All required fields present, correct formats. This is what the client validates.
1 plus valid relationships between fields (e.g. if X is present then Y is required).
1 plus # 2 plus business valid: meets all business rules for proper processing.

Only the provider side can do #2 and #3.

Solution 2 - Language Agnostic

For an API the callee should always do proper validation and throw a descriptive exception for invalid data.

For any client with IO overhead client should do basic validation as well...

Solution 3 - Language Agnostic

Validation: Caller vs. Called

The TLDR version is both.

The long version involves who, why, when, how, and what.

Both

Both should be ready to answer the question "can this data be operated on reliably?" Do we know enough about this data to do something meaningful with it? Many will suggest that the reliability of the data should never be trusted, but that only leads to a chicken and egg problem. Chasing it endlessly from both ends will not provide for meaningful value, but to some degree it essential.

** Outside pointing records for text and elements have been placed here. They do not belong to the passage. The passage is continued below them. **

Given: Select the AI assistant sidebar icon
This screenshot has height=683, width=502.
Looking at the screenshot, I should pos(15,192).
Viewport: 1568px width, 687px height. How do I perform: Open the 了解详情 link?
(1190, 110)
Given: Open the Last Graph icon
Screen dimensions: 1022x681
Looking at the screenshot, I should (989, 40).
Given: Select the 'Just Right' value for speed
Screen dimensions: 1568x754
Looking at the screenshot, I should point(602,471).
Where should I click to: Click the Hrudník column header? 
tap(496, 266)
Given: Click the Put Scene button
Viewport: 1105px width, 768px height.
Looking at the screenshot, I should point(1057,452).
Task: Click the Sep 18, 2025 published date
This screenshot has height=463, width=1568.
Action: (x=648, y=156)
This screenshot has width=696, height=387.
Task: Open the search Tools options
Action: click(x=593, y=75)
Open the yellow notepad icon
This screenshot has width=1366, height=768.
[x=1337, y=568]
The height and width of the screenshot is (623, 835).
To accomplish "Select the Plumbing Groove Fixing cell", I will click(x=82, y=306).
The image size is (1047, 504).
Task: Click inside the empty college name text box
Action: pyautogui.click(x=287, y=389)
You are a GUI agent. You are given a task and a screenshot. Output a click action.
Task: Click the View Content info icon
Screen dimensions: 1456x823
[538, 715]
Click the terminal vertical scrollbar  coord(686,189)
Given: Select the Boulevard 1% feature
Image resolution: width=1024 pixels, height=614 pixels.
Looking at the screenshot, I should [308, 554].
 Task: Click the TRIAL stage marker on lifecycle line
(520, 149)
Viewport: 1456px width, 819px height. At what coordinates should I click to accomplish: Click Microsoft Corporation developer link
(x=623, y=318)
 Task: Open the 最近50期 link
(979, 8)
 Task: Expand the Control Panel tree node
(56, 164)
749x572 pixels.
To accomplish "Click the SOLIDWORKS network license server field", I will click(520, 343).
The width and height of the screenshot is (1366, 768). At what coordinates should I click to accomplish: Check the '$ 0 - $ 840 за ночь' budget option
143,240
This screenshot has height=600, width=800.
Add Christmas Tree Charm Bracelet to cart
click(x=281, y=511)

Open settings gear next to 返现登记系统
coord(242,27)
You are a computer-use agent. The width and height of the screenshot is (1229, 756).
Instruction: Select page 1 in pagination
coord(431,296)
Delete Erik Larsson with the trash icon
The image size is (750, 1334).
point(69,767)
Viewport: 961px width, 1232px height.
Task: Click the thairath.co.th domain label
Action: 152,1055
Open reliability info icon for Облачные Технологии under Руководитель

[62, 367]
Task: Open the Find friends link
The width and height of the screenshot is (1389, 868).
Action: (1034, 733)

Both must validate the shape of the data to ensure base usability. If either one does not recognize or understand the shape of the data, there is no way to know how to further handle it with any reliability. Depending on the environment, the data may need to be a particular 'type', which is often an easy way to validate shape. We often consider types that present evidence of common linage back to a particular ancestor and retain the crucial traits to possess the right shape. Other characteristics might be important if the data is anything other than an in memory structure, for instance if it is a stream or some other resource external the running context.

Many languages include data shape checking as a built-in language feature through type or interface checking. However, when favoring composition over inheritance, providing a good mechanism to verify trait existence is incumbent on the implementer. One strategy to achieve this is through dynamic programming, or particularly via type introspection, inference, or reflection.

Called

The called must validate the domain (the set of inputs) of the given context to which it will operate on. The design of the called always suggests it can handle only so many cases of input. Usually these values are broken up into certain subclasses or categories of input. We verify the domain in the called because the called is intimate with the localized constraints. It knows better than anyone else what is good input, and what is not.

Normal values: These values of the domain map to a range. For every foo there is one and only one bar.
Out of range/out of scope values: These values are part of the general domain, but will not map to a range in the context of the called. No defined behavior exists for these values, and thus no valid output is possible. Frequently out-of-range checking entails range, limit, or allowed characters (or digits, or composite values). A cardinality check (multiplicity) and subsequently a presence check (null or empty), are special forms of a range checking.
Values that lead to Illogical or undefined behavior: These values are special values, or edge cases, that are otherwise normal, but because of the algorithm design and known environment constraints, would produce unexpected results. For instance, a function that operates on numbers should guard against division by zero or accumulators that would overflow, or unintended loss of precision. Sometimes the operating environment or compiler can warn that these situations may happen, but relying on the runtime or compiler is not good practice as it may not always be capable of deducing what is possible and what is not. This stage should be largely verification, through secondary validation, that the caller provided good, usable, meaningful input.

Caller

The caller is special. The caller has two situations in which it should validate data.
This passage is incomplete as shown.